Biden’s Other Border Scandal: 320,000 Migrant Children Are Missing 

Commentary

September 24, 2024

By Dale Wilcox

There is no group of people more vulnerable and in need of protection from the powerful than children, yet the most powerful government in the world has allowed hundreds of thousands of them to go missing. It is scandalous, and compounded by a media that largely refuses to bring attention to it.

The Biden Administration has lost track of more than 320,000 migrant children, according to a recent Inspector General report from the Department of Homeland Security. Hundreds of thousands of children who have shown up to the border without their parents’ have been released into the country by this administration, which now has no idea where they are. Many of these children were likely trafficked into the U.S. by cartels, and all of them are vulnerable to abuses, including sex trafficking and labor exploitation. This is a blight on the moral integrity of the U.S., and demonstrates how anti-border policies harm the most vulnerable among us.

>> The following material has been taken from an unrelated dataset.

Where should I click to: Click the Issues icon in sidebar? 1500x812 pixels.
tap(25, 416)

The main justification for the Biden Administration’s anti-border policies has been the stated need to treat foreign nationals who make the perilous journey to the U.S. with compassion. This administration has accused their predecessors of heartlessness and callousness for detaining those who enter the country illegally, especially children. However, it is hard to imagine anything less compassionate than creating an environment where cartels and other bad actors are emboldened to exploit and traffic children through Latin America. In fact, this administration’s anti-border policies encourage parents to send their children to the U.S. illegally.

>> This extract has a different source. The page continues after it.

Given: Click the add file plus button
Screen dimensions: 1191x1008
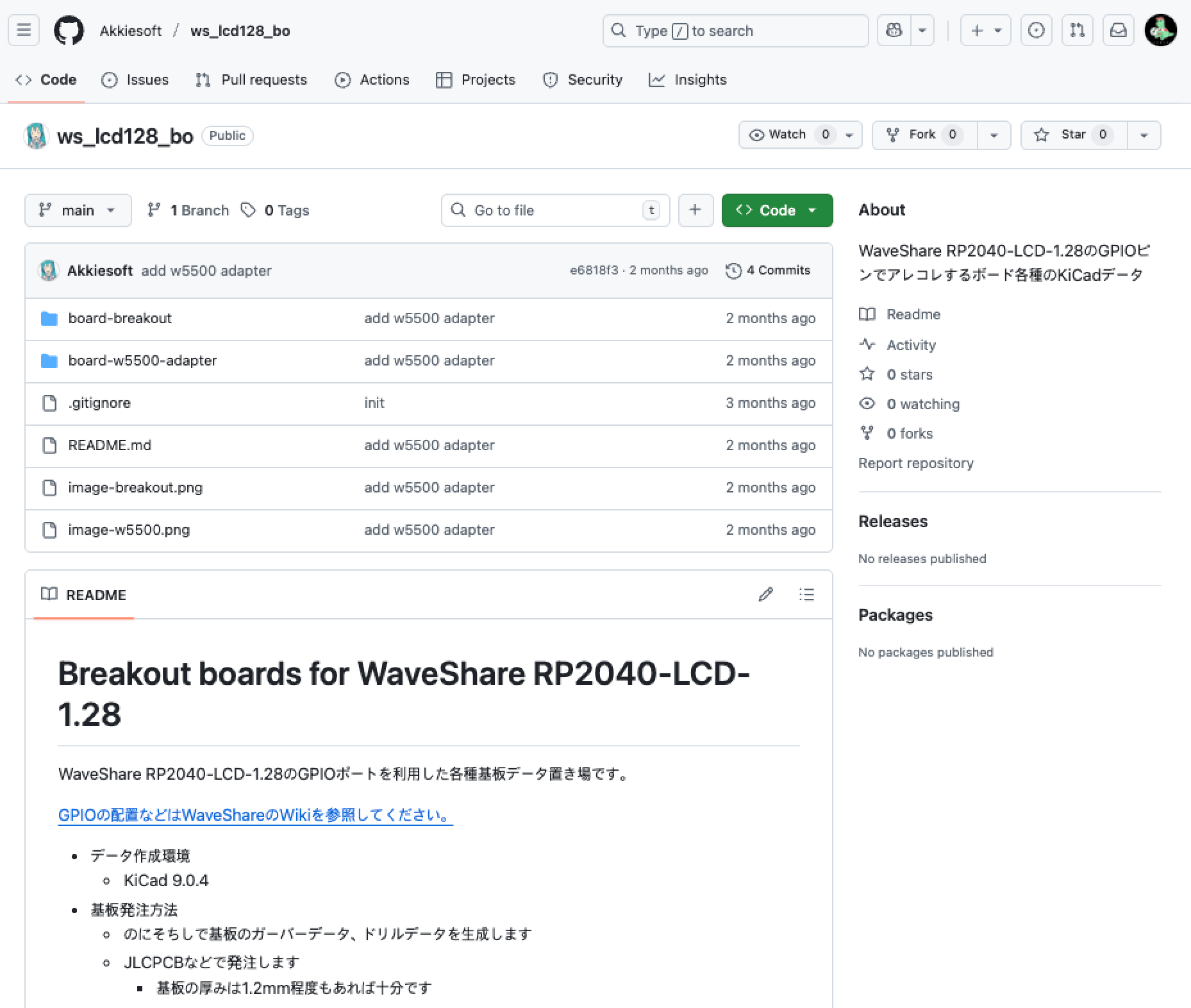Looking at the screenshot, I should coord(695,210).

Shortly after Joe Biden took office, he exempted unaccompanied children from enforcement action when it came to the use of Title 42 at the border. When the administration issued an executive order earlier this year to supposedly crack down on illegal immigration, unaccompanied children were once again exempted from enforcement. This might sound good on paper, but in practice, it serves to reward human trafficking.

The message these policies send to adults living south of the border is clear: You won’t be allowed in after a certain threshold is reached, but your children always will. Many parents will receive this message and pay cartels to take their children to the U.S. While in the custody of the human traffickers, some of these children will be abused, exploited, and even raped. After they arrive in the U.S., some will be released to shady and unvetted sponsors, and the abuse and exploitation will continue. This is a rotten system, and one this administration’s policies are directly responsible for enabling.

The federal government has adopted a policy which plays right into the hands of the cartels and other human traffickers by making clear that children who illegally enter the country will be allowed to stay, and ultimately released to sponsors who are not accounted for.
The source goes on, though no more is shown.